I will start today's review with the fact that the current week began with moderate sales on the stock markets of the United States and Europe. I would also like to draw your attention to the fact that the incredibly strong growth in US government bond yields has stopped, thereby indicating a decrease in risk appetite. Although there is no obvious trend change for this instrument, the market is already quite actively reacting to changes and everything is not as simple as it may seem at first glance.
The decline in US government bond yields signals an increase in demand for one of the most reliable investment instruments. So there is a demand for protective assets. Indeed, gold has gained slightly since the beginning of the week, returning above the technical and psychological resistance level of $1,800 per ounce, thereby confirming the theory of a decrease in risk appetite.
But when we talk about protective assets, it is impossible not to pay attention to the US dollar, which is quite actively performing this function. And here we have a conflict of interest, because the decline in government bond yields indicates that money is becoming cheaper, in this case, the US dollar, and at the same time, global interest in the US currency will grow against the background of increasing risks of uncertainty. Therefore, the US dollar index can enter a fairly wide sideways trend.
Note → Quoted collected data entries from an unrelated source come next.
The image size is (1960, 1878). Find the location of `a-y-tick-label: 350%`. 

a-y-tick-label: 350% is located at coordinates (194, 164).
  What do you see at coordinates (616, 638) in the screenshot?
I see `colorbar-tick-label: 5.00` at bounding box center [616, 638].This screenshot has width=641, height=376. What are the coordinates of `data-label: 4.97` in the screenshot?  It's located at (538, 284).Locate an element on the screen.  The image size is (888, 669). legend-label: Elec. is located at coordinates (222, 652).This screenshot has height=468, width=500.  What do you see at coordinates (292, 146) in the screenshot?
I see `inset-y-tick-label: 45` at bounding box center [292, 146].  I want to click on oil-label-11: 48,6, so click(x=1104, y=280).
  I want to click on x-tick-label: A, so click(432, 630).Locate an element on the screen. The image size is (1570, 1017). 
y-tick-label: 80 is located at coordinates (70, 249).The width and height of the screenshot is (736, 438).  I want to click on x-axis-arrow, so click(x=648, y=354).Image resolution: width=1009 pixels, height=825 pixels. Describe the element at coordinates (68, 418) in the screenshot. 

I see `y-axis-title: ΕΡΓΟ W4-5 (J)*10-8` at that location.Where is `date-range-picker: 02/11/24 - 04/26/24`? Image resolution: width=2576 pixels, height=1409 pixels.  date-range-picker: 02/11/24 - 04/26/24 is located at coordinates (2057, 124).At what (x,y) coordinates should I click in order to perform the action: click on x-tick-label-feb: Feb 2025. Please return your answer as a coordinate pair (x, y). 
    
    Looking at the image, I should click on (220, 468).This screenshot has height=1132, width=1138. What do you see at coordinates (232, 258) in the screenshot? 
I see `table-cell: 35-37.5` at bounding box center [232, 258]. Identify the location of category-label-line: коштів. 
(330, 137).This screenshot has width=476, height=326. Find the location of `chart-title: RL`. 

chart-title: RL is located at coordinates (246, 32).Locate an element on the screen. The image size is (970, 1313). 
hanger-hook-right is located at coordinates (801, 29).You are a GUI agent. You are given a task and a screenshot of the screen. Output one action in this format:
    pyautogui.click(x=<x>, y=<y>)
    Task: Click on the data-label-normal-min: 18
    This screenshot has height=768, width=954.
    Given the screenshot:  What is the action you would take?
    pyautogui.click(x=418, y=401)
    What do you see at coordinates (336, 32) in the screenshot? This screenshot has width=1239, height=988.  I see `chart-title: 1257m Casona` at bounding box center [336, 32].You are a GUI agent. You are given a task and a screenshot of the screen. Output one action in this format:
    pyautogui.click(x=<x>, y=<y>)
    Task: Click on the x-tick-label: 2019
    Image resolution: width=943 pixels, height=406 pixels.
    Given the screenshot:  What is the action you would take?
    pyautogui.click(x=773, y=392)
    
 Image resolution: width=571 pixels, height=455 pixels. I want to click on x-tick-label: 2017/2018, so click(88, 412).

And now let's move on to the cryptocurrency market. The volatility of bitcoin trading has increased significantly, and since the beginning of the week, it has lost more than 13 thousand dollars or 22% in price. Last week, I noted the risk of developing a corrective decline, while it is extremely difficult to predict the depth of the collapse. One thing can be said right now, that the obvious sell-off in the stock market will also affect the cryptocurrency market, thereby showing a general decline in interest in risk.
A general leveling off of the current situation and, as a consequence, a clear cooling of the markets may occur in the event of optimistic statements from the representatives of the Fed and the government about their readiness to monetary stimulate the American economy for a long time by providing financial assistance to the population and business. But already now we hear about the risks of hyperinflation in the United States, which significantly reduces the likelihood of this scenario.
At the end of this release, I will draw attention to the Bank of England's monetary policy report, as well as to the speech of the Fed governor in the US Congress with a similar report. As a consequence, trading volatility in the financial markets may increase noticeably today.